▶ Provided text:
####################

How Long Does Mewing Take to See Results?

Mewing takes months to years to produce noticeable changes in adults, and results are not guaranteed. For children and teenagers whose bones are still growing, some proponents claim changes can appear in weeks. But before you commit to a timeline, it’s worth understanding what the evidence actually says about whether mewing works at all.

What Proponents Claim About Timelines

In mewing communities, the general expectation breaks down by age. Teenagers and young adults under 20 or so are told they might see subtle changes within a few months, since their facial bones haven’t fully fused. Adults in their 20s and 30s are typically told to expect 6 months to 2 years for visible results. Adults over 40 are warned it could take even longer, if changes happen at all.

The reasoning behind these estimates is that younger bone is more responsive to pressure. Children’s skulls are still developing, with growth plates and sutures that allow for reshaping. By your mid-20s, the midface has largely solidified, and any remodeling from light tongue pressure would be extremely slow. Age is the single biggest factor people point to when explaining why some claim faster results than others.

What the Evidence Actually Shows

Here’s the uncomfortable truth: there is no clinical research demonstrating that mewing reshapes the jaw or facial structure. The Cleveland Clinic states plainly that mewing “isn’t specific or strong enough to significantly change dental or facial features.” The American Association of Orthodontists puts it even more bluntly, noting that scientific evidence supporting mewing’s jawline-sculpting claims is “as thin as dental floss.”

Facial structure is shaped by a complex interaction of genetics, bone growth, and muscle development. Simply changing where your tongue rests isn’t enough to override those forces. Orthodontic appliances work because they apply carefully calibrated, consistent pressure following specific biological principles. Your tongue, resting against your palate, doesn’t generate that kind of targeted force.

This doesn’t mean people who practice mewing never notice changes in their appearance. But those changes likely come from other factors: losing body fat (which sharpens the jawline dramatically), natural aging and facial maturation, improved posture, or simply paying more attention to how they hold their head and neck.

Soft Tissue Changes vs. Bone Changes

One reason the timeline question is so confusing is that people conflate two very different things. Soft tissue changes, like a slightly more defined jawline from improved posture or reduced facial puffiness, can happen relatively quickly. If you start holding your head upright instead of jutting your chin forward, your neck and jaw will look different within days. That’s posture, not bone remodeling.

####################

▶ Data:

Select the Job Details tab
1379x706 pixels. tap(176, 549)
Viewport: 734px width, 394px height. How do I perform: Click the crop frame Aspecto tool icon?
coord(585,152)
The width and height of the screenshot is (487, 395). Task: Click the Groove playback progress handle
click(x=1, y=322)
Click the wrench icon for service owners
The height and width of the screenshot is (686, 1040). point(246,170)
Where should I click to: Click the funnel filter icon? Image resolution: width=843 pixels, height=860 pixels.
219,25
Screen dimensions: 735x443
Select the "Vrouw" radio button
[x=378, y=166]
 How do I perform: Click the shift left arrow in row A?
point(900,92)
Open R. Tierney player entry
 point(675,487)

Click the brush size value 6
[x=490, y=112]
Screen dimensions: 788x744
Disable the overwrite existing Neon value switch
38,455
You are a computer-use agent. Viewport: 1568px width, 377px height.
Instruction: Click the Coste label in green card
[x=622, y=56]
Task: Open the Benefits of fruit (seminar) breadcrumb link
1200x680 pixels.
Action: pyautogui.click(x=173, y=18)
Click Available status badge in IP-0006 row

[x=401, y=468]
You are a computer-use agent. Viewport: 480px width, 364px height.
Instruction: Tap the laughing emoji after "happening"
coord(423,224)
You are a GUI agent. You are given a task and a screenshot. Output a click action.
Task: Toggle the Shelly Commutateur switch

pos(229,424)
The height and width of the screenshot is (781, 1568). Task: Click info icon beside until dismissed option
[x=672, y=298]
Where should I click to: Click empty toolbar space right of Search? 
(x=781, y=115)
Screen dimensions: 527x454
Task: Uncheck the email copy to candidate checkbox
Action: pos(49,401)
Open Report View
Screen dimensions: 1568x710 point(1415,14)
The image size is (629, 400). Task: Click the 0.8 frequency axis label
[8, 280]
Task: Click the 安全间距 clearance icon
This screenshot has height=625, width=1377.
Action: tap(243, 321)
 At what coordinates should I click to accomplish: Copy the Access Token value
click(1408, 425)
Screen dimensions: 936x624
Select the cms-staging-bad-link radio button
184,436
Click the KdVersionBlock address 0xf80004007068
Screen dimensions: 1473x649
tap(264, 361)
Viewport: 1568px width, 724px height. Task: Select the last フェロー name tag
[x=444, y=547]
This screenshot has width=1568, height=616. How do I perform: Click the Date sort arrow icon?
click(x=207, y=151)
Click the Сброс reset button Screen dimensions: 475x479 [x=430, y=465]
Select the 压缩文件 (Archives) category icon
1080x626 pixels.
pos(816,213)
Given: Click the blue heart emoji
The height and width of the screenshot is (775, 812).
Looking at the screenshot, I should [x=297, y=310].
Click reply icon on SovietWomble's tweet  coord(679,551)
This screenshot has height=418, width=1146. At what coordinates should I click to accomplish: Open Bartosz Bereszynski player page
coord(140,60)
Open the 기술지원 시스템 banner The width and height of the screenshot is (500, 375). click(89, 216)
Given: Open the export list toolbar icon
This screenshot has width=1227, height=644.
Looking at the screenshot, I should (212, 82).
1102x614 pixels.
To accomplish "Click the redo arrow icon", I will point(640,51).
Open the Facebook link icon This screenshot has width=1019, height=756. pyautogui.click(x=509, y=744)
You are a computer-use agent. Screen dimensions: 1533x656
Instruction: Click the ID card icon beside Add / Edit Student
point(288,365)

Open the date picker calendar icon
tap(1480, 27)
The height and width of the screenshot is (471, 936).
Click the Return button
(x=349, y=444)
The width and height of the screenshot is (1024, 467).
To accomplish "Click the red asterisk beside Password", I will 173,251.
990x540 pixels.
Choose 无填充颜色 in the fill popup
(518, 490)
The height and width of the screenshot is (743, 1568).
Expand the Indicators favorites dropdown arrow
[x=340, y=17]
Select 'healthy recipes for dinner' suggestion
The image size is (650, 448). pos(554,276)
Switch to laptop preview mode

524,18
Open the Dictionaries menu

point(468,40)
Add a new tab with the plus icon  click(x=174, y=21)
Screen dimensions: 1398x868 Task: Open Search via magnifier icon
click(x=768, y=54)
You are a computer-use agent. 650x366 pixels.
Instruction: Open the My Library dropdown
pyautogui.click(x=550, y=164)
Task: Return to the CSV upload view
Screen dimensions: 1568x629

####################

▶ What you will do:
Reproduce the passage of the mewing article from "How Long Does" up to and including "happen at all.", word for word.

▶ Exercise result:
How Long Does Mewing Take to See Results?

Mewing takes months to years to produce noticeable changes in adults, and results are not guaranteed. For children and teenagers whose bones are still growing, some proponents claim changes can appear in weeks. But before you commit to a timeline, it’s worth understanding what the evidence actually says about whether mewing works at all.

What Proponents Claim About Timelines

In mewing communities, the general expectation breaks down by age. Teenagers and young adults under 20 or so are told they might see subtle changes within a few months, since their facial bones haven’t fully fused. Adults in their 20s and 30s are typically told to expect 6 months to 2 years for visible results. Adults over 40 are warned it could take even longer, if changes happen at all.